Penanganan korban dilakukan di sejumlah rumah sakit di wilayah Bekasi dan sekitarnya.
Fasilitas kesehatan yang menangani antara lain RSUD Bekasi, RS Bella Bekasi, RS Primaya, RS Mitra Plumbon Cibitung, RS Bakti Kartini, RS Siloam Bekasi Timur, RS Hermina, serta RS Mitra Keluarga Bekasi Timur dan Barat.
KAI menyatakan komitmennya untuk memberikan dukungan penuh kepada korban dan keluarga yang terdampak.
Perusahaan memastikan proses penanganan dilakukan secara cepat, tepat, dan terkoordinasi dengan seluruh pihak terkait.
Proses evakuasi, menurut Anne, memakan waktu cukup lama karena adanya korban selamat yang membutuhkan penanganan secara hati-hati.
Kondisi tersebut membuat tim harus bekerja ekstra dalam proses penyelamatan.
“Tim medis, Basarnas, serta tim KAI terus berupaya maksimal untuk memberikan pertolongan terbaik kepada seluruh korban,” kata Anne.
KAI juga mendirikan posko informasi di Stasiun Bekasi Timur untuk membantu keluarga mendapatkan informasi terkait penumpang.
Fasilitas ini disiapkan sebagai pusat layanan informasi bagi pihak keluarga korban.

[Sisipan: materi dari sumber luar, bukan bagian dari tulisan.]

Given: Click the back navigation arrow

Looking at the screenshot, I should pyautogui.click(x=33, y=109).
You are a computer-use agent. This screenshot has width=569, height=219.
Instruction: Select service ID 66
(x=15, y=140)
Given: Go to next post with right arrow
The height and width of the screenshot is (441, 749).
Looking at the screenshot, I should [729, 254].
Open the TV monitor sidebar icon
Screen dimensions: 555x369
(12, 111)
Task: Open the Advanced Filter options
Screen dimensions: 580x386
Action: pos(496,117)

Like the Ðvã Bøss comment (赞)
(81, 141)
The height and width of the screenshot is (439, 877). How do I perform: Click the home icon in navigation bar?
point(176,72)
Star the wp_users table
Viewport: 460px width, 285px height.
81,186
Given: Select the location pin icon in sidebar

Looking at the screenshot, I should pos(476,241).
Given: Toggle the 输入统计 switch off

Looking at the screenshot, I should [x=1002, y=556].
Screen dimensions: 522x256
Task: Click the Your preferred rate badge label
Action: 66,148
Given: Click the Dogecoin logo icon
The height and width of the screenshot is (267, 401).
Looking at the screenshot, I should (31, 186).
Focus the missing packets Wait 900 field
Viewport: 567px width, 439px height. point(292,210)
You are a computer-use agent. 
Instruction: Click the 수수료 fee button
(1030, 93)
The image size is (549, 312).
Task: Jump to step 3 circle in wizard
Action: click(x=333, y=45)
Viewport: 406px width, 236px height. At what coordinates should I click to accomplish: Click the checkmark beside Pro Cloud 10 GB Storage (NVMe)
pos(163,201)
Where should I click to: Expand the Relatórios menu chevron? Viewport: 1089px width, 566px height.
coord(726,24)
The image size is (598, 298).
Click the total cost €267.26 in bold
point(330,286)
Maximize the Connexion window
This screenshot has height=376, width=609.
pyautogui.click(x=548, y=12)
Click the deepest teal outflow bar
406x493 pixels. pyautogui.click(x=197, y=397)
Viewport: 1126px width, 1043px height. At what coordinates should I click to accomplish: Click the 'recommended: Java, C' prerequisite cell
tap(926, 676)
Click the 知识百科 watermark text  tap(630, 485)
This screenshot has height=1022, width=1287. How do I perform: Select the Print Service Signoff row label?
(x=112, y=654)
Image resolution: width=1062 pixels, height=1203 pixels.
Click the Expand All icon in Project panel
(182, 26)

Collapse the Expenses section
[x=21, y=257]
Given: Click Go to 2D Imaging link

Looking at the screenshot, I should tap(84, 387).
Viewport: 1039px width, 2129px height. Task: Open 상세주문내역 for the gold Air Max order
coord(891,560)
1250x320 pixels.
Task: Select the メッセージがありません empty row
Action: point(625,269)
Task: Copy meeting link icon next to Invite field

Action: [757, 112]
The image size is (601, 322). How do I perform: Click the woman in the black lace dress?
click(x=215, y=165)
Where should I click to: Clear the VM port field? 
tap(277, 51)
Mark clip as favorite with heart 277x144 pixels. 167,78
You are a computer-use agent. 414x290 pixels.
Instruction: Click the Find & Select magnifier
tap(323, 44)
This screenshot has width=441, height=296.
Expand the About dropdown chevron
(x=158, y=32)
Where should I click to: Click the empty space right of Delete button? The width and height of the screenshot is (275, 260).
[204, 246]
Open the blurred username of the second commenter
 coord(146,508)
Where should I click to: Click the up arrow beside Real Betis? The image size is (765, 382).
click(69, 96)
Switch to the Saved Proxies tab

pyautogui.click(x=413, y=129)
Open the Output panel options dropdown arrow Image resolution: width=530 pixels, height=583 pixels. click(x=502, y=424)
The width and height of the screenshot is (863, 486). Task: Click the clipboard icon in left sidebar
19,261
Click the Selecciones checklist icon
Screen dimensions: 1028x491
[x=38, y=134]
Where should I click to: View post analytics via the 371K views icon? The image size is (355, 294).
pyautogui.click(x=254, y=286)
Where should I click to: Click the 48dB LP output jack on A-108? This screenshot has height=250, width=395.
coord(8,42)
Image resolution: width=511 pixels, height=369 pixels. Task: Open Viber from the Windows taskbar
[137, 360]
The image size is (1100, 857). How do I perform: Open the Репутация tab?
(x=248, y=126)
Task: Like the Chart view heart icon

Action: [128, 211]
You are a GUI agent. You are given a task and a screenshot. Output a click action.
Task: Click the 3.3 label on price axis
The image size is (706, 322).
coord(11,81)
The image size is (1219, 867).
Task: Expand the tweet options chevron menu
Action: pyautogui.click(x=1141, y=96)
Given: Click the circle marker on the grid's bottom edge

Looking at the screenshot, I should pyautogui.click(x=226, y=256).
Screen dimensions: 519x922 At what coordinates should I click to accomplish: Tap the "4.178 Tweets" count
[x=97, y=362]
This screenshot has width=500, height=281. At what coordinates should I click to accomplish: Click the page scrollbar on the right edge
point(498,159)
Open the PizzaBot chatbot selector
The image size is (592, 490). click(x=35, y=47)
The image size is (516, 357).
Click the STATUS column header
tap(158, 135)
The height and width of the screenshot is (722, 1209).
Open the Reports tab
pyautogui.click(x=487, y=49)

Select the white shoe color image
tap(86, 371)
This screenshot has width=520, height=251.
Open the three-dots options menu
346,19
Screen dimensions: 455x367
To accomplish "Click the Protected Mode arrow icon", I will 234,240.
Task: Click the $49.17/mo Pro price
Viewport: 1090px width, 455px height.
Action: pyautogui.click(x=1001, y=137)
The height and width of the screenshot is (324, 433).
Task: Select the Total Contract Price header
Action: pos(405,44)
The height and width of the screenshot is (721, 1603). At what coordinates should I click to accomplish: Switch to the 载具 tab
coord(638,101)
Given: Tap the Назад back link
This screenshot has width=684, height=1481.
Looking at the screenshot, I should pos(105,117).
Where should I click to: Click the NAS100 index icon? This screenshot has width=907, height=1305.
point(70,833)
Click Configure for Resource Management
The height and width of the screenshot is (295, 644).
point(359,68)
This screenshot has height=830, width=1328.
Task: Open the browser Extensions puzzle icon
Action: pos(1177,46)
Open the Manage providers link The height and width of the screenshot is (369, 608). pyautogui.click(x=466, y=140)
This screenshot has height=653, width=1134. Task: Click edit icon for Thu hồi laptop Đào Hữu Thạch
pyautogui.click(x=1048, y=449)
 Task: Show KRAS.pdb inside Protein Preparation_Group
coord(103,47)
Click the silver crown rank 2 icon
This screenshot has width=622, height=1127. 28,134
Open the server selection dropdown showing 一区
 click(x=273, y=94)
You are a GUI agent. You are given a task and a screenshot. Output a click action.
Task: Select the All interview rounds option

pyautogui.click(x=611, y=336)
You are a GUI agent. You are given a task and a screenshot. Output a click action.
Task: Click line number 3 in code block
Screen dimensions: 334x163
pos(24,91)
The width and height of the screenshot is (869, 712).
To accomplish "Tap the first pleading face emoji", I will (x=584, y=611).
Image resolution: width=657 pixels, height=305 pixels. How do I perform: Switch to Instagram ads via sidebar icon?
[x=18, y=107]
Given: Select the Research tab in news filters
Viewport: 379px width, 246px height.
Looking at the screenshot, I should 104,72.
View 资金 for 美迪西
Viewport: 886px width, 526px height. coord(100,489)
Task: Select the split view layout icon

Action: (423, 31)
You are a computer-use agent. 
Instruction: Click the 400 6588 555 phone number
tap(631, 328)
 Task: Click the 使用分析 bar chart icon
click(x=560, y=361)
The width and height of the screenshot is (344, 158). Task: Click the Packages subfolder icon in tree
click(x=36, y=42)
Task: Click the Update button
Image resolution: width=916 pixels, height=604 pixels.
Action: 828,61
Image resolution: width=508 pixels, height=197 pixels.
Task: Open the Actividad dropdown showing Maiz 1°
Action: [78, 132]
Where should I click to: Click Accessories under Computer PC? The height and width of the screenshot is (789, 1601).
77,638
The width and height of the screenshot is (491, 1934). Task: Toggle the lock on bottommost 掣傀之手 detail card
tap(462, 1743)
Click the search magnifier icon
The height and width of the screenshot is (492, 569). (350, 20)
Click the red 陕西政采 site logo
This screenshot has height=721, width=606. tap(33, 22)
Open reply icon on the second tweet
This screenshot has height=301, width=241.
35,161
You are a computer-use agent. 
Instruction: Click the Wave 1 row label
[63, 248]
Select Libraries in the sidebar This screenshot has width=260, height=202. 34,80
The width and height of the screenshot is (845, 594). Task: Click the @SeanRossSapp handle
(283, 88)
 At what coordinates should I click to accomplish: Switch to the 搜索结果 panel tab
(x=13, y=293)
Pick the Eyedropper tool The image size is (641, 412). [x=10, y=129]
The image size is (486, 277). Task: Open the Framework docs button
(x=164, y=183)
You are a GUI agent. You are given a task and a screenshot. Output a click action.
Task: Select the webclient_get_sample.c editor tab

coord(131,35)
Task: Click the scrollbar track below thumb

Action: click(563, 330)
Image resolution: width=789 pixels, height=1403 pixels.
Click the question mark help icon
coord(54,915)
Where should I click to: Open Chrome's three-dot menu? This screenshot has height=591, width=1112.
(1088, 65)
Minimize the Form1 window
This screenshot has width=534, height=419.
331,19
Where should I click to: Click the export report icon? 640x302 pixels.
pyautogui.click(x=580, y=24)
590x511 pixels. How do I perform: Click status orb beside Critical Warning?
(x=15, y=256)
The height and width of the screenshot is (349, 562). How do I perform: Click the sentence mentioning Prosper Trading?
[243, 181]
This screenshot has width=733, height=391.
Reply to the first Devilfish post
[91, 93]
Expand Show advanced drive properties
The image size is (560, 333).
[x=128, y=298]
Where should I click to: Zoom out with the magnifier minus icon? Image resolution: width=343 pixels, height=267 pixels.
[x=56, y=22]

“Kami menyampaikan duka cita yang mendalam atas kejadian ini serta permohonan maaf kepada seluruh pelanggan. Fokus kami saat ini adalah memastikan seluruh korban mendapatkan penanganan terbaik dan terus berkoordinasi dengan seluruh pihak agar proses penanganan berjalan dengan baik,” ujar Anne.